Este es el núcleo de la llamada “revolución del impacto”, que Ronald Cohen resume como una nueva fase del capitalismo: tras la rentabilidad (siglo XIX) y la gestión del riesgo (siglo XX), el siglo XXI añade una tercera dimensión: el impacto medible. Y lo hace no desde la renuncia al beneficio, sino desde su reformulación. La empresa no es menos rentable cuando integra impacto, sino más competitiva, más sólida, más preparada para lo que viene.
¿Estamos ante una “tercera vía del capitalismo”? No es una ruptura con el mercado ni una deriva utópica, sino una evolución pragmática: un modelo que redefine los indicadores de éxito. Que mide el retorno económico, sí, pero también el valor que genera para empleados, comunidades, medio ambiente y sociedad. Que no reduce el impacto a filantropía, ni lo confunde con relato. Que lo convierte en gobernanza, modelo operativo y ventaja estratégica.
En este contexto, la generación de un impacto positivo para las personas y para el entorno comienza a formar parte del núcleo de la estrategia de negocio de muchas compañías. Cuando ese impacto está vinculado de manera genuina al propósito corporativo, se convierte además en fuente de diferenciación, competitividad y perdurabilidad. El impacto así entendido no es una propuesta comunicativa ni un deber normativo: es arquitectura organizativa y brújula estratégica. Porque el impacto genera negocio, sí, pero también genera legado. Es afirmación de visión, no respuesta a presión o exigencia externa. Por eso el impacto es propositivo, no reactivo. Y por eso pertenece al territorio profundo de la transformación y el liderazgo.
El impacto, además, ofrece una propuesta de valor única: conecta la rentabilidad con la legitimidad, la innovación con la sostenibilidad, el presente operativo con el legado. No es una técnica ni una tendencia. Es una forma de pensar el negocio desde su interdependencia con la sociedad y el planeta. Es una estrategia que anticipa riesgos, que capta oportunidades y que genera confianza a largo plazo.
No se trata de sustituir el lenguaje de la ESG, sino de superarlo. La ESG ha sido una etapa necesaria, pero insuficiente: su lógica es reactiva, cumple lo que se exige. El impacto, en cambio, es propositivo: plantea una agenda. Mientras la ESG se adapta al contexto, el impacto lo transforma. Mientras la ESG genera cumplimiento, el impacto genera liderazgo.

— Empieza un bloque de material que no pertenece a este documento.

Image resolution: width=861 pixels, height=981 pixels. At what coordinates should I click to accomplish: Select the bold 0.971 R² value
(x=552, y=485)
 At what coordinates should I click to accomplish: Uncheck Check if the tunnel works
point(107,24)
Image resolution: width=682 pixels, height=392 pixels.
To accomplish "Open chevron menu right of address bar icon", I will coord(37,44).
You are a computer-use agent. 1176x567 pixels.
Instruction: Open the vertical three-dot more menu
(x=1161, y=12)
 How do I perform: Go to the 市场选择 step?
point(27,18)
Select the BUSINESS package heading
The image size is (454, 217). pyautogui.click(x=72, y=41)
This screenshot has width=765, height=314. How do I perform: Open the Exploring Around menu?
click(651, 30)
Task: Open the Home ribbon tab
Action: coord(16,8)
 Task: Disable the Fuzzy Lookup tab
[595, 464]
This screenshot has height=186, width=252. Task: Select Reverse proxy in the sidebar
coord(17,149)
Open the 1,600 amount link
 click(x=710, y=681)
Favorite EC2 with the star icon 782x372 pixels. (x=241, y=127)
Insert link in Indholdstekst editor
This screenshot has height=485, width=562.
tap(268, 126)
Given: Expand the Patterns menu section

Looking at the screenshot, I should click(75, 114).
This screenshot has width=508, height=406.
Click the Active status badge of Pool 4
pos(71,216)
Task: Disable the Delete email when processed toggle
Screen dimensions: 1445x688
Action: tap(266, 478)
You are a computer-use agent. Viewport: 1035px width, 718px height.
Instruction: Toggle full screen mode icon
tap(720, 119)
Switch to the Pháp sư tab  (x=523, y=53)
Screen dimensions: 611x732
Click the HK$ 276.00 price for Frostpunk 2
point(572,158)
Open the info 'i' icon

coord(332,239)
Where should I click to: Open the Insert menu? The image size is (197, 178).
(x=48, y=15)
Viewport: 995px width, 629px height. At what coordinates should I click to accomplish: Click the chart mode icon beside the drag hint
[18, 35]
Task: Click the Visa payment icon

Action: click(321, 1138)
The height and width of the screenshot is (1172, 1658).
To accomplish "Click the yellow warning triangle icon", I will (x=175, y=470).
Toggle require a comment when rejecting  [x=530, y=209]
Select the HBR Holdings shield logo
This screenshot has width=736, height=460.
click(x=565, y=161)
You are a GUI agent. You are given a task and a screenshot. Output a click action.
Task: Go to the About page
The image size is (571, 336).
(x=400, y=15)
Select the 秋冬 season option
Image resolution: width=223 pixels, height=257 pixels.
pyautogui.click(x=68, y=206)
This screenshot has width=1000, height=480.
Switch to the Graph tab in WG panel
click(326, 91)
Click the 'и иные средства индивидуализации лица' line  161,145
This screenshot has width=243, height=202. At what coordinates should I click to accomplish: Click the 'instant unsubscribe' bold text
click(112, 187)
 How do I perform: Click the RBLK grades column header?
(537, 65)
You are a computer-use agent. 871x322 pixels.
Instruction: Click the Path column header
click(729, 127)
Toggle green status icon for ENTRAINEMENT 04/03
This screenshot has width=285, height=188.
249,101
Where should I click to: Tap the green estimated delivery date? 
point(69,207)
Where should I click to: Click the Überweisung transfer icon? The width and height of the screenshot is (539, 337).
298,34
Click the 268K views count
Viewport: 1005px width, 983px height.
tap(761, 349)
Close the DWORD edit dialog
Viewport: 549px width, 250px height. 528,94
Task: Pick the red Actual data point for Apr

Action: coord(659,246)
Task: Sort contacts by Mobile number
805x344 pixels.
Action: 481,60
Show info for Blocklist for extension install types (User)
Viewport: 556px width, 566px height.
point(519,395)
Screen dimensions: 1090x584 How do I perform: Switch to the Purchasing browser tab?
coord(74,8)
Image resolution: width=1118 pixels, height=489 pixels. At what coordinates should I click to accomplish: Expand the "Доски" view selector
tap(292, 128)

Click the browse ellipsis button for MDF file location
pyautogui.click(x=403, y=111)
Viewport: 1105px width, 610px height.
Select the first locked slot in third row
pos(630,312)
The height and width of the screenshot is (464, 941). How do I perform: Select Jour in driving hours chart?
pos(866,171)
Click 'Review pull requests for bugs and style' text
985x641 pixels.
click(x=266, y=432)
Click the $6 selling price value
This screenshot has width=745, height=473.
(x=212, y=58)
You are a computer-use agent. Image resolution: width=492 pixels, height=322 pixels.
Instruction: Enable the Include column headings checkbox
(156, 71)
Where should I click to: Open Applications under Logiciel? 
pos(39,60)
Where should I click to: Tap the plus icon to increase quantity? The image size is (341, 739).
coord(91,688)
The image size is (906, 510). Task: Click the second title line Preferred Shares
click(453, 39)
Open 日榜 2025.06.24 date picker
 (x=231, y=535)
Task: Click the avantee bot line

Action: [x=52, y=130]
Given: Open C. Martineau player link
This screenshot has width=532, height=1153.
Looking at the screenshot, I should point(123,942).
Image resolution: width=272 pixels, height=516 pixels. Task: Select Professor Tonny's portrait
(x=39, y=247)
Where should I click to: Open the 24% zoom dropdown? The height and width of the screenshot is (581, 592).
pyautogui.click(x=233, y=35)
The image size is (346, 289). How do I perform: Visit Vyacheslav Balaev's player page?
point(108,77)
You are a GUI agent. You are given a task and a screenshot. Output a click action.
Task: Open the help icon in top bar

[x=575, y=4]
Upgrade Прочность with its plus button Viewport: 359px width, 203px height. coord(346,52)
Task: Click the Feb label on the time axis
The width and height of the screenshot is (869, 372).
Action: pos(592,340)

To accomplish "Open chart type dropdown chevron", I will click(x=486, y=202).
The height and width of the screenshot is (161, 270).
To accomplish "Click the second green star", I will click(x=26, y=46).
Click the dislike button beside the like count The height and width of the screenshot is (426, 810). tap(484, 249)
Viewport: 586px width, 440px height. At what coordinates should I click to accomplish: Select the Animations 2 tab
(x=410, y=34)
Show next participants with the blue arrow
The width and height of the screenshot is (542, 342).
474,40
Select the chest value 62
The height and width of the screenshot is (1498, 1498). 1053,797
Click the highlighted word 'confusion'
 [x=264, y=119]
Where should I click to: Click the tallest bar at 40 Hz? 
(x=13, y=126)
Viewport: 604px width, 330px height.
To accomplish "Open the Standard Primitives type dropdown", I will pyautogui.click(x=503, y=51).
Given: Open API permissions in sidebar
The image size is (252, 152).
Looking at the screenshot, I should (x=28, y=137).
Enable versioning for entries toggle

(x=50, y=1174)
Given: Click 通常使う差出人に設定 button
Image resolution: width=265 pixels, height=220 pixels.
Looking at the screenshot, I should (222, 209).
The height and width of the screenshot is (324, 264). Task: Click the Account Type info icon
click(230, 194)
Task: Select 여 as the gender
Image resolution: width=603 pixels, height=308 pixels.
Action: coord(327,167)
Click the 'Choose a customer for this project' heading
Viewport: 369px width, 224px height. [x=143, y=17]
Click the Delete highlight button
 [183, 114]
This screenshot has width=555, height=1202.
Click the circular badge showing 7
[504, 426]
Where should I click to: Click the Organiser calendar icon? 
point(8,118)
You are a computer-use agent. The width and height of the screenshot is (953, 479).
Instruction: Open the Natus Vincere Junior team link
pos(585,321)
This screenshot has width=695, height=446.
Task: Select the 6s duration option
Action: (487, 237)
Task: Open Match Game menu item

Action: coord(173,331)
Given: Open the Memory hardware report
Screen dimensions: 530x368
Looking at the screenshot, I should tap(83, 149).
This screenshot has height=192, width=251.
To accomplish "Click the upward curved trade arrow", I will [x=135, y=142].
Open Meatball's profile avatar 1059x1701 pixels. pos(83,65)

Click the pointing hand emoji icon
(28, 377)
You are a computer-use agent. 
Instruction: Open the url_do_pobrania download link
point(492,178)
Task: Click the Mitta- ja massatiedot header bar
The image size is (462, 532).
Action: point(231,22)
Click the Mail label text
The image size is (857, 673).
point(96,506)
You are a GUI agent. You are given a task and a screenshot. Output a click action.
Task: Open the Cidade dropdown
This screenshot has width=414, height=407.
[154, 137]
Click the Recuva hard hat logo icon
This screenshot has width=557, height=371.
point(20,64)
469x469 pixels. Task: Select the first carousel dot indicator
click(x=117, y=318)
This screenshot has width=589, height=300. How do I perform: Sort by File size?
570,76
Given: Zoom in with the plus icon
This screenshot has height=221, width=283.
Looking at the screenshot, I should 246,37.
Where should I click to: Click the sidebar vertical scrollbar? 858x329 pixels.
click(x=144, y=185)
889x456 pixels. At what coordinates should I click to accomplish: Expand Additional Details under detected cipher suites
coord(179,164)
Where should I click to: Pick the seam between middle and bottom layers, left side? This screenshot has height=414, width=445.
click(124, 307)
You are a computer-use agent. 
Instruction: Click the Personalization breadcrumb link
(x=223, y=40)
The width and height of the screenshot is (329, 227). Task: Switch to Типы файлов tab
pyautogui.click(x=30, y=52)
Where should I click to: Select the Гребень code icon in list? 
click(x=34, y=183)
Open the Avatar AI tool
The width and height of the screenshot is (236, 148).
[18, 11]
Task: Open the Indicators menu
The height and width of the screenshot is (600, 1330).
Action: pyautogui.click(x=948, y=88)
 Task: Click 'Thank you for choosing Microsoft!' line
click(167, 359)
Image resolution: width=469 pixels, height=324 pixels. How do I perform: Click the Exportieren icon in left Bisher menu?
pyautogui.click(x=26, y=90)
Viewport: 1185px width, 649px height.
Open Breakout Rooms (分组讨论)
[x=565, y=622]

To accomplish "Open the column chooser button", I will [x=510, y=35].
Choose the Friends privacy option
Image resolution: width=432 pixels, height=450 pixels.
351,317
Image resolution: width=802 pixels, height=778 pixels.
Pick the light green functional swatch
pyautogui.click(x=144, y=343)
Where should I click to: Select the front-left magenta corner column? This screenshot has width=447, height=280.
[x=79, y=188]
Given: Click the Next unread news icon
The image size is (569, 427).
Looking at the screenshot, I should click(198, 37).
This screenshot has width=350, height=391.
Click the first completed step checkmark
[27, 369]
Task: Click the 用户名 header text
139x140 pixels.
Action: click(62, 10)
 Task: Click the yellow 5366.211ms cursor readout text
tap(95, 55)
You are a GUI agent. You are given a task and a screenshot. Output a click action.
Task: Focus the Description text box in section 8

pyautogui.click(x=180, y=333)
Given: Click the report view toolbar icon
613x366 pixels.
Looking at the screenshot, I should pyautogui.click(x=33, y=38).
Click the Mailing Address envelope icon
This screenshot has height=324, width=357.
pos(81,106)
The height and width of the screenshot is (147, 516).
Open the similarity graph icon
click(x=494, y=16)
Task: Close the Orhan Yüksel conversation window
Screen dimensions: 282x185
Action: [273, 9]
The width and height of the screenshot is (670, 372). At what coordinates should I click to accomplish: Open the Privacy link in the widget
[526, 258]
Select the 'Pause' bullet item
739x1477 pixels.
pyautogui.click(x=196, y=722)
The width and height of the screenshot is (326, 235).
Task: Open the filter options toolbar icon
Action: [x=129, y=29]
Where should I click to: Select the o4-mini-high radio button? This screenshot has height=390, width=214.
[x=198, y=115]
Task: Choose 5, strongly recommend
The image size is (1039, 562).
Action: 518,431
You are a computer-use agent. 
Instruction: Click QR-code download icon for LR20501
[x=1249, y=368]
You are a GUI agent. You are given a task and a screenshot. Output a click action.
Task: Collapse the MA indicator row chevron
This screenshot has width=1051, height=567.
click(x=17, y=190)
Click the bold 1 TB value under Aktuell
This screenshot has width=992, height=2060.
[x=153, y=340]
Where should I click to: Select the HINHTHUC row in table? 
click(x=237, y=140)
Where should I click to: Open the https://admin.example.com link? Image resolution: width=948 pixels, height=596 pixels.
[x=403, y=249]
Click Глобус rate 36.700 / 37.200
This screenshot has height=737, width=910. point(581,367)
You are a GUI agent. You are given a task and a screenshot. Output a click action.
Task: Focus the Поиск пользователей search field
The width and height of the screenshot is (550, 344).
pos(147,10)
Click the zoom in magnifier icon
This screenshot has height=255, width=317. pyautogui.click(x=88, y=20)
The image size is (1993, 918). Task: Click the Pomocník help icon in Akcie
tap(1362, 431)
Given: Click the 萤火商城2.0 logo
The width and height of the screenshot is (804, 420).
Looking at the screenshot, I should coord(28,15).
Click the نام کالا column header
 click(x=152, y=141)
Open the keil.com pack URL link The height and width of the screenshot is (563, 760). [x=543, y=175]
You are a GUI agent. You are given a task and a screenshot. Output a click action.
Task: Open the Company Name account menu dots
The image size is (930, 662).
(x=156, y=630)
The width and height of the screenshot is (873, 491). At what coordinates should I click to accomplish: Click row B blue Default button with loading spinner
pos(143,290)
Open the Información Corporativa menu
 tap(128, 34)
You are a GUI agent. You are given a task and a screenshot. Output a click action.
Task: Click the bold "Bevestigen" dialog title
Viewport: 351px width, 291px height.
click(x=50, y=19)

Por eso, las empresas que colocan el impacto en el centro no sólo responden a las demandas del mercado o de los reguladores: se colocan un paso por delante. No esperan a que el contexto cambie: lo moldean.
En este cambio sistémico, algunas organizaciones han actuado como catalizadores. Unlimited es una de ellas. Lo que empezó hace una década como una apuesta soñadora por el emprendimiento de impacto ha acabado validado por Harvard Business Review como caso de impulso y transformación estructural de la economía de impacto en el mercado español. Ha tejido alianzas, generado cultura, movilizado capital y talento. Ha demostrado que es posible, y que es rentable, construir una economía distinta sin salirse del mercado.
El impacto no es moda ni es moralina filantrópica. Es estrategia. Es liderazgo. Es futuro. Y será medido, trazable y real.